Sora memandang putranya dengan mata mendelik. Ia tidak menyukai penuturan putranya yang terkesan santai.

"Justru karena tidak pernah baik maka perbaikilah. Kamu tahu sekarang dia siapa, 'kan? Dia Heize yang selalu kamu jaga dulu," tukas Sora.

Nami meremas baju yang ia kenakan. Memang tidak pernah kedua orang tua suaminya menerima kehadirannya. Bahkan kedatangan mereka untuk meminta Levin memperbaiki rumah tangga suaminya dengan Heize.

"Mom, aku dan Heize sepakat untuk hidup jalan masing-masing. Yang dulu biarlah itu menjadi kenangan kami," bantah Levin.

Sora berdiri dengan murka dan menatap putranya tajam. Jemarinya terangkat dan mengepal hingga mengeluarkan jari telunjuknya.

"Gara-gara wanita seperti dia kamu berani membantah orang tuamu, ha?" Wajah Sora merah padam.

Nami semakin menunduk dalam seraya menahan isak tangis. Lagi-lagi ia merasa selalu membuat pertengkaran antara anak dan ibu itu.

"Mom ...." Napas Levin tercekat. Dia merasa frustrasi lagi-lagi istrinya yang disalahkan ibunya. "Nami, tidak tahu apa-apa. Aku yang bawa dia datang ke kehidupanku, Mom," ucap Levin berusaha membuat ibunya mengerti.

Sora yang memang tidak pernah menyukai Nami tidak peduli dengan kata anaknya. Baginya Nami tidak ubahnya hanya seorang penganggu yang membuat putranya berani melawannya.

"Puas kamu?! Sekarang kamu membuat saya kehilangan menantu kesayangan saya dan membuat anak kandung saya sendiri berani melawan saya!" bentaknya pada Nami.

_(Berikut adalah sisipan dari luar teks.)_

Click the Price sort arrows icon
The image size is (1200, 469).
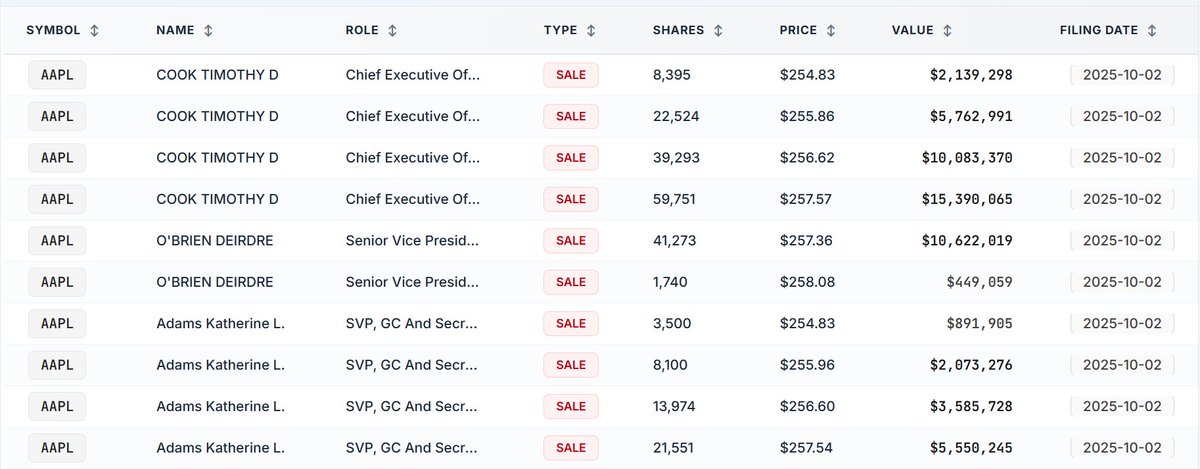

Nami mengangkat wajahnya yang kini sudah bersimbah air mata. Levin merasa dadanya sesak menatap mata sayu istrinya.

"Sa-saya .... tidak bermaksud-" Nami tidak tahu harus berkata apa lagi pada mertuanya. Ia hanya melihat betapa mata hitam itu penuh dengan tatapan kebencian.

"Ayo, Dad! Kita pulang dan dengar, ya, Levin. Mommy tidak mengizinkan kamu menginjak rumah jika membawa wanita itu. Jika datang, maka sendirilah!"

Jae Won berdiri dan menatap putranya dalam diam. Ia hanya memejamkan mata sejenak kepada putranya sebelum pergi. Setidaknya ada daddynya yang terlihat luluh dengan Nami. Mommynya memang sangat keras kepala.

"Sayang," lirih Levin dan menarik Nami dalam dekapannya. Nami semakin terisak.

"Hiks, aku selalu membuat masalah," isaknya menyalahkan diri.

Kecupan hangat mendarat di ubun-ubunnya. Levin tidak bisa mengatakan apapun selain menyalurkan kehangatan lewat pelukan dan ciuman untuk istrinya.

"Aku rela hidup bertiga dengan Heize," ucap Nami membuat Levin melonggarkan pelukannya. Ia menatap mata Nami dalam.

Jemarinya mengusap air mata yang mengalir di pipi istrinya. Bibirnya ia sempatkan menderat singkat sebelum berkata, "Sayang, kamu mungkin rela berbagi setelah tahu semuanya, tetapi hati ini tidak bisa terbagi untuk siapapun. Aku hanya menginginkan satu wanita dalam hidupku. Heize selamanya hanya menjadi masa lalu untukku."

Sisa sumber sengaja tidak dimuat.